From the data set that we were provided from kaggle, we were able to achieve three results: A 30% accuracy in predicting fantasy points from a linear regression model. Secondly, we attained a 60% accuracy on predicting the winner of the game with classification. Thirdly, with the clustering approach we obtained a clear tendency of which colleges are likely to yield higher-performing players that are drafted into the NFL based on career fantasy points.
● Harshal Sanap ● Steven Ditsworth ● Muddu Appanervanda ● Karl-Ludwig Bueckle
The data is historical records of stats for individual football players in games from the year 1950 to 2017. The data set is also key to each individual player which has over 18 variables. Our intention is to determine which players will perform best on a fantasy football roster for the 2018 season. We can use this historical data along with individual player data to come to this solution.
2 Data sets currently, Span from 1950 to 2017 in years
- Games Data: First Data Set has 1,024,164 observations and 47 variables (This data set has an individual player’s stats for an individual game)
- Player Data: Second Data Set has 25,043 observations and 18 variables (This data set has individual player information)
We are trying to predict which players in each class will have the highest value in fantasy
points for the next season. The Positions that we will look at include
● Quarterback (QB)
● Running Back (RM)
● Wide Receiver (WR)
● Kicker (K)
● Tight End (TE)
Fantasy points will be determined based off basic Non-PPR leagues such as the one on
ESPN or Yahoo.
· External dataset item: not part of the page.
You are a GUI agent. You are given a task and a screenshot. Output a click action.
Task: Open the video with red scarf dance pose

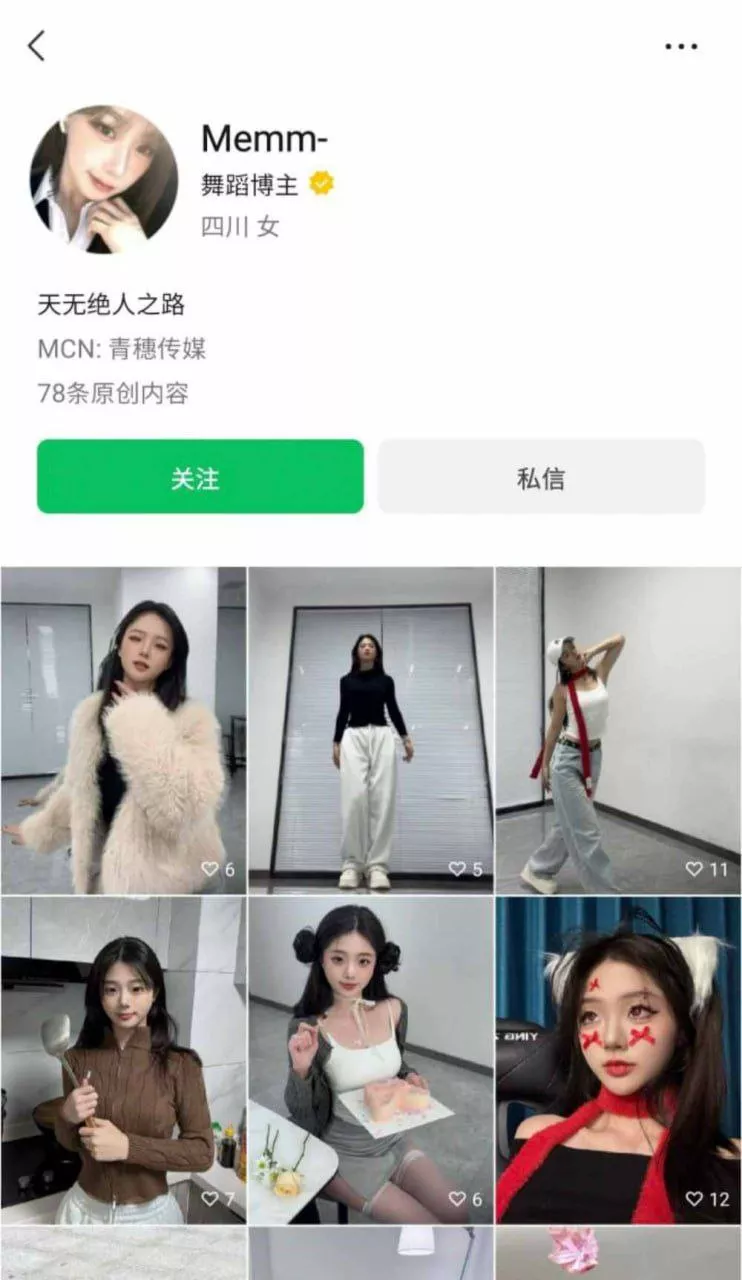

Some examples of points are as follows
● 1 Point per 10 yards of Running
● 6 Points per touchdown
● 1 Point per 10 yards Rushing, or to simplify, .1 points per yard.
● 2 points for over 100 yards in 1 game
● Objective 1: Predict the Fantasy points based on played games (With the help of regression models)
● Objective 2: Predict a tendency for fantasy points of upcoming player’s according to the college they are drafted from (With the help of clustering models)
● Objective 3: Predict the winner of a game based on the given historical game parameters (With the help of classification models)
Games Data: Most of the data is numerical stats (game stats such as Reception yards, touchdowns, etc), but there are some that have classification such as teams, or Geospatial data such as location of game. Player Data: Also mostly numerical such as height, weight, and salary but it also includes; character data such as team and college; categorical data of position; Geospatial Data such as location of birth, college, etc.